Autoabgase, Industrieemissionen, fossile Heizungen: Städte sind laut Wissensplattform Erde und Umwelt für rund 80 Prozent des weltweiten Energieverbrauchs und mehr als 70 Prozent der CO2-Emissionen verantwortlich. Gleichzeitig leiden sie besonders unter den Folgen des Klimawandels. Die vielfach versiegelten Flächen fördern Überschwemmungen nach Starkregen oder Hitzestau.
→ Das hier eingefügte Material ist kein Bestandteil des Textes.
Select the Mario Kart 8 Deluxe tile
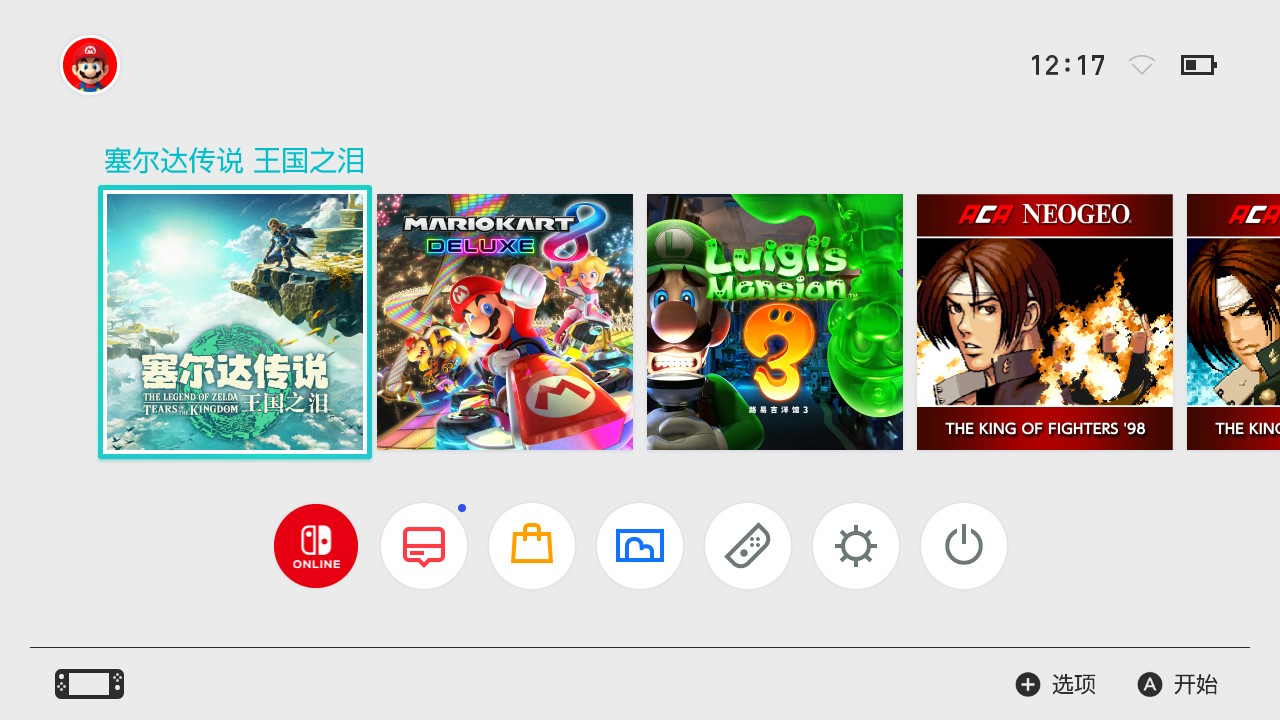The image size is (1280, 720). pyautogui.click(x=505, y=322)
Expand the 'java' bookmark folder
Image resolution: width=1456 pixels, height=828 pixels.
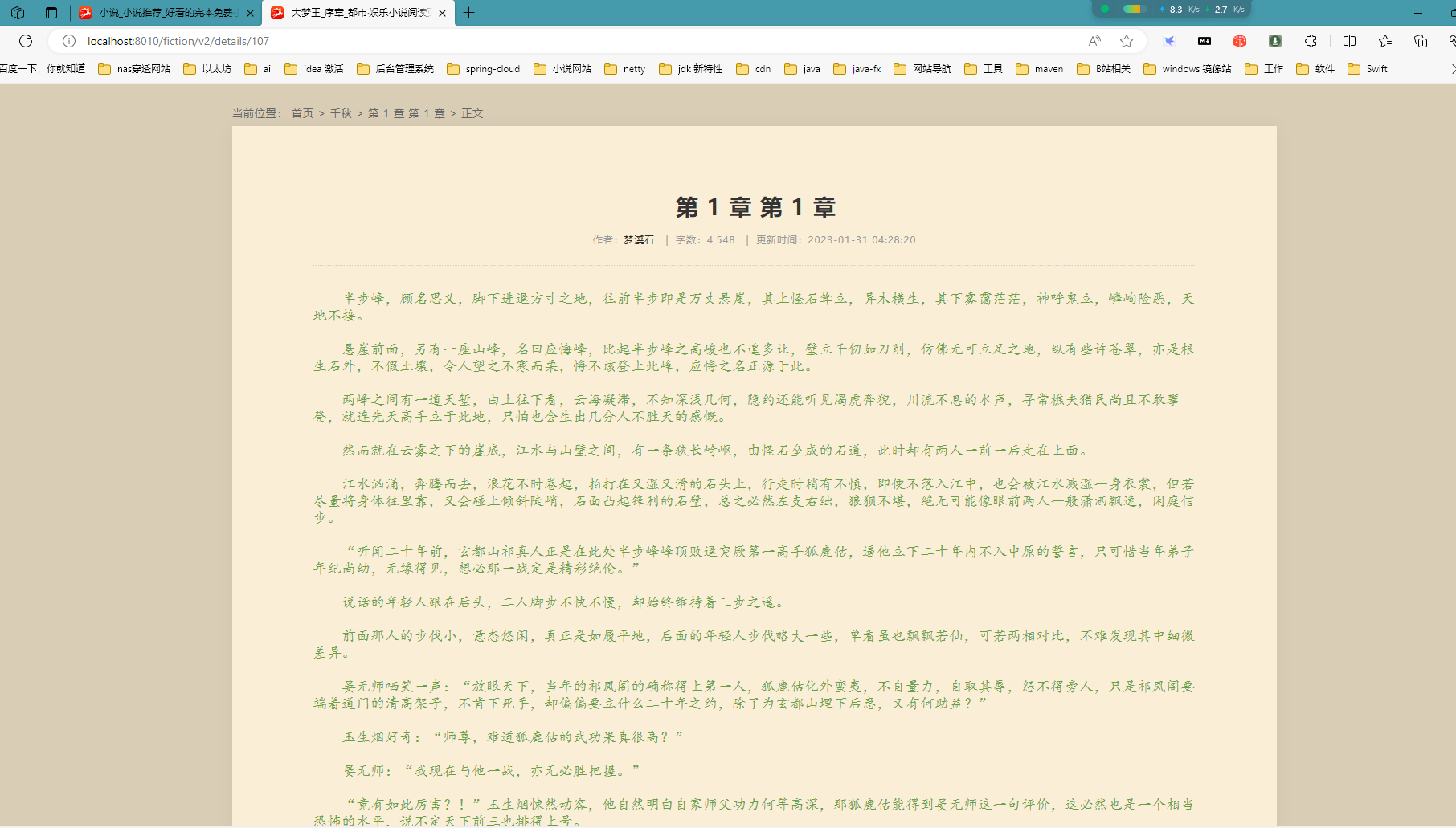[x=803, y=69]
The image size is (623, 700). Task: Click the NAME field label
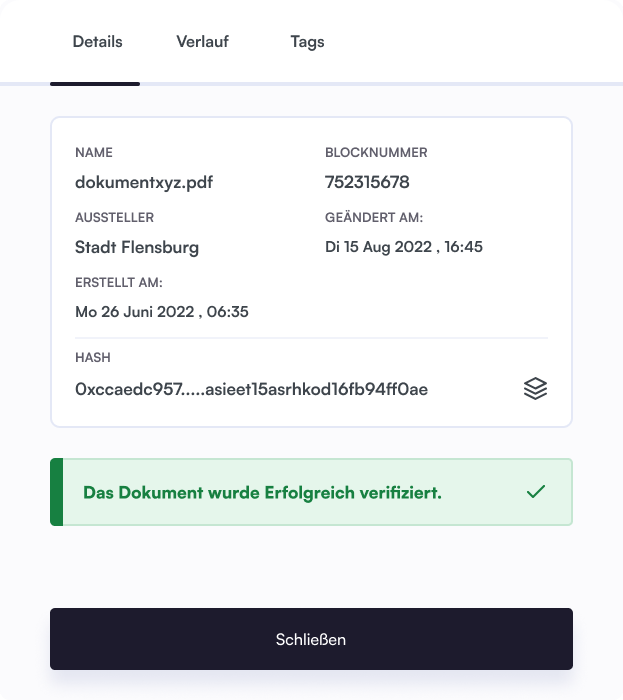[94, 153]
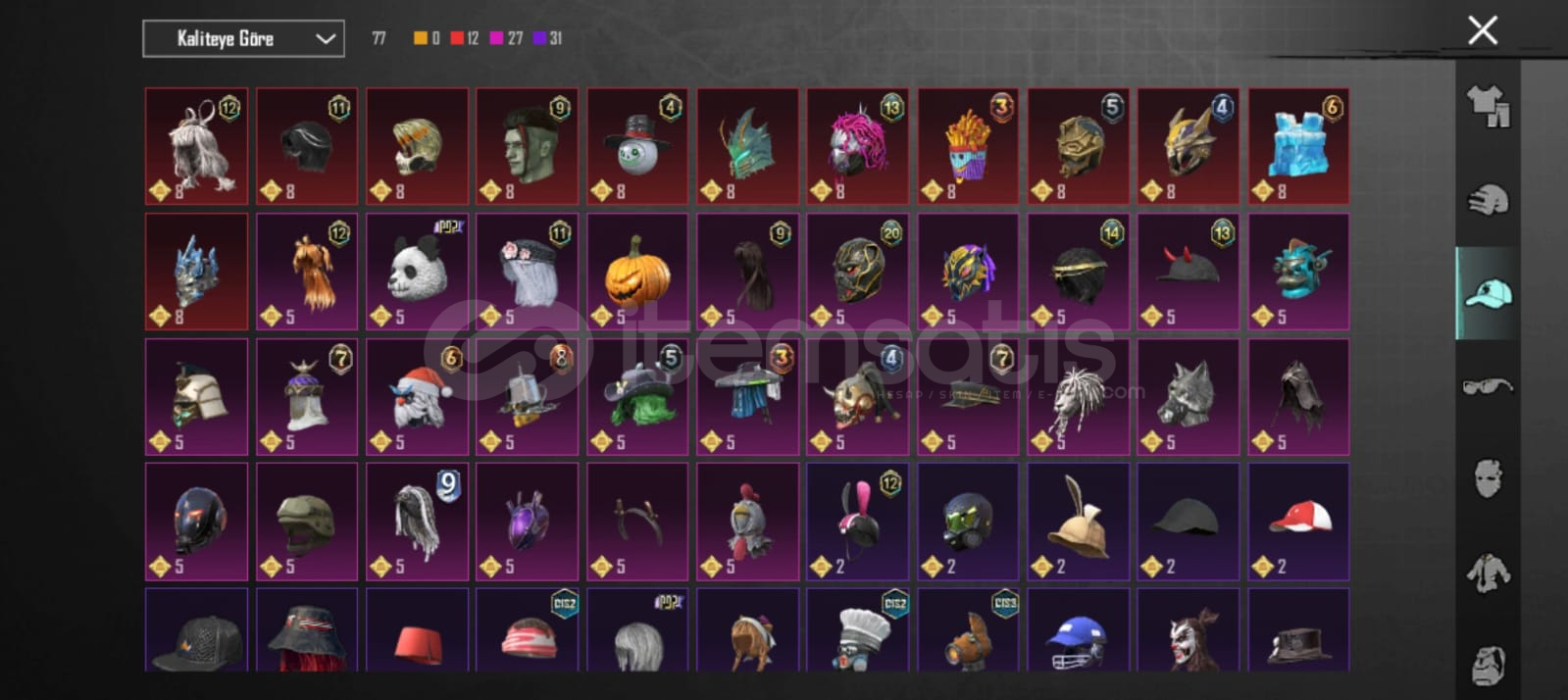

Das gilt insbesondere für Industriestädte, deren Energieverbrauch, Emissionen und Flächenversiegelung besonders hoch sind.

So landete Ludwigshafen, mit 175.000 Einwohnern drittgrößte Stadt der Pfalz, 2024 bei einem Ranking der Deutschen Umwelthilfe mit einem Versiegelungsgrad von fast 58 Prozent auf dem ersten Platz. „Bei diesem Ranking wurde allerdings die gesamte Industriefläche eingerechnet“, betont Ellen Schlomka, Leiterin der Stabsstelle Klimaschutz. Allein das Gelände des BASF-Werkes umfasse zehn Quadratkilometer. „Der Versiegelungsgrad ist hier besonders hoch, um Wasser und Boden zu schützen, in den Wohnsiedlungsbereichen hingegen ist er nicht wesentlich anders als in anderen Städten.“

Gleichzeitig sieht man in Ludwigshafen die große Industrieanlage als Chance und wichtigen Baustein für die Wärmewende und den Umbau des städtischen Energiesystems. Ebenso die Lage im Rheingraben mit den Potenzialen für Geothermie. „Wir haben hier eine besonders günstige Situation“, sagt Thomas Mösl, Technischer Vorstand des Energieversorgers Technische Werke Ludwigshafen AG (TWL). Eine technische Potenzialanalyse im Rahmen der kommunalen Wärmeplanung der Stadt Ludwigshafen ergab eine mögliche Ressource von fast 470 Gigawattstunden (GWh) Wärme aus Geothermie pro Jahr. Während BASF bei der Geothermie den Fokus auf die Nutzung der Wärme für den Prozessdampf legt, möchte das Unternehmen Vulcan Energy Lithium gewinnen. Die geschlossene Absichtserklärung sieht auch Wärmegewinnung für die Städte Ludwigshafen und Frankenthal vor.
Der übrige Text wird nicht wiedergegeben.